In this work, we studied alpha-LiFeO2 compounds and the effect of lithium excess on CO2 capture properties. The alpha-LiFeO2 phase (cubic phase) was synthesized using the nitrate pyrolysis method at moderate temperature and a short calcination time (up to 670 degrees C and 3 h). Four compositions were synthesized with the nominal formula Li1+xFeO2 for 0 <= x <= 0.3, obtaining alpha-LiFeO2 phases with different lattice parameters. The specific surface area was calculated for all the compounds from the BET model, fitting the N-2 adsorption-desorption curves. The CO2 capture was studied under two different sets of physicochemical conditions. Initially, the CO2 capture was analysed at high temperature, where the Li1.3FeO2 composition showed the best properties at T > 600 degrees C. It was found that the amount of CO2 captured at T > 600 degrees C depended on the lithium excess in the sample.
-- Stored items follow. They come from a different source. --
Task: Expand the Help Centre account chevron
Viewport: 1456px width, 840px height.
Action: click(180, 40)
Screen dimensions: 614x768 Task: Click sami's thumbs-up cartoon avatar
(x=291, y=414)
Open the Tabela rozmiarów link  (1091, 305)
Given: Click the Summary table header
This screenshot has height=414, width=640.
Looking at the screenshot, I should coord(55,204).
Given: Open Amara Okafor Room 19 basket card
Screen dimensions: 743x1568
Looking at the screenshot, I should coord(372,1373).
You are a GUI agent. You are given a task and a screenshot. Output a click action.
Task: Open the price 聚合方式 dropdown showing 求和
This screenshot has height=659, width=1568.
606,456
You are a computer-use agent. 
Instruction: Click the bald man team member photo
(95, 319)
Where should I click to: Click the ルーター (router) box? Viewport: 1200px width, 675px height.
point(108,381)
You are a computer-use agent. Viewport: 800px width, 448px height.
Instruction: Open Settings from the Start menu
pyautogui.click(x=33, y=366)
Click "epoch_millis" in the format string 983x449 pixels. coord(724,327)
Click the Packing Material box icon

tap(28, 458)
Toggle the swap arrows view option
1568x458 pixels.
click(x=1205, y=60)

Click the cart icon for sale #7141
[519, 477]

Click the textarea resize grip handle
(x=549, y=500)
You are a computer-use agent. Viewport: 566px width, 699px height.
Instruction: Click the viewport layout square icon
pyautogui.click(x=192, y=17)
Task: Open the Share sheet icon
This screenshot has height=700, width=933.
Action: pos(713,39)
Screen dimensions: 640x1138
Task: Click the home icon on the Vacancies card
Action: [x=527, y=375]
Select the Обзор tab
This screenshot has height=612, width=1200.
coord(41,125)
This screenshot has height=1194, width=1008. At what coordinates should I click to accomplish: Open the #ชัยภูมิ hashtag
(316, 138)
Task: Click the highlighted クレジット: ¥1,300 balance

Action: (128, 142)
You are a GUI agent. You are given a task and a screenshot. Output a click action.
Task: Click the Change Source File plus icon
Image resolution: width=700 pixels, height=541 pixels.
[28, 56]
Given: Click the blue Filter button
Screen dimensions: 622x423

Isothermal studies were performed in the 400-700 degrees C range, and the curves were fitted to a double exponential model. Kinetic constants were used in the Eyring formalism to obtain the activation enthalpies (Delta H-not equal) for the surface and bulk reactions. These values were similar to those reported for other Li-based ceramics. The CO2 capture process in the presence of steam was evaluated at low temperature (from 40 degrees C to 80 degrees C, varying the relative humidity from 0 to 80%). In these physicochemical conditions, Li1.3FeO2 could capture up to 24 wt% CO2. This characterization has not previously been performed on these compounds. After CO2 and steam capture, the product obtained contained magnetite, which is an iron oxide with mixed Fe2+ and Fe3+ oxidation states. The origin of the Fe2+ is attributed to the excess lithium added to the crystalline system. Its presence was confirmed by XPS spectroscopy, and it was also possible to identify two different chemical environments for oxygen ions, indicating that the Li+ ions occupy two different crystal sites. We associated the high reactivity of compounds under a steam and CO2 atmosphere with the presence of both Fe2+ and the interstitial Li+ species.